UBS cut its sector rating on banks to "underweight" on Feb. 2. Mr. Erensel and other analysts at the firm anticipate "an absolute price correction of at least 20%."
Mr. Albertson, who was bullish on banks until early January, when his firm downgraded the sector to "market performer" status, said he has advised customers to use the current rally "to weed the garden a bit."
The analyst pointed out that loan growth at banks has been "decelerating rapidly." If the trend continues for another month, signs of an imminent recession will be clear, he said.
Mr. Erensel attributed the current rally to "buying by money managers looking for places to defensively position themselves." Another analyst agreed that nonfundamental factors are at work.
"You can't say there is this magnificent surge in earnings coming," said Richard X. Bove of Raymond James & Associates, St. Petersburg, Fla., "so something else is obviously going on."
He attributed the phenomenon to a shift by many employers away from traditional pension plans, which typically invested in the bond market, to 401(k) plans, which have provided more funds to the stock market as employees have opted for equity mutual funds.
"In the numbers each month from the Investment Company Institute, we see unbelievable amounts of money pouring into mutual funds," he said.
Looking to buy stocks, Mr. Bove said, fund portfolio managers have been attracted by the relatively low valuation of banks - many selling under 10- times expected earnings versus a multiple of more than 15 for the S&P 500. Yields are also attractive.
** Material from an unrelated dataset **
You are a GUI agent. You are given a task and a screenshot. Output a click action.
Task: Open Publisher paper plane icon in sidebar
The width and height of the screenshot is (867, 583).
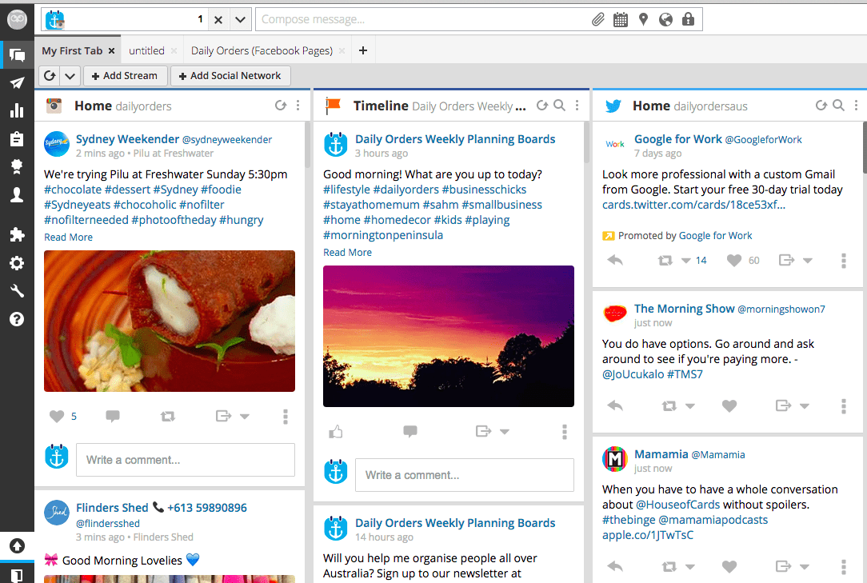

Meanwhile, the earnings outlook for banks, while lukewarm, is still better than for industrial companies as the prospect of recession grows, he said. In addition, takeover speculation helps the stocks.
"You have a situation where banks look comparatively good and money to be invested is pouring into the mutual funds looking for a home," he said.
In short, fundamentals have taken a back seat to the money flow into the market, he said. That seems unlikely to change until alternative investments become more attractive.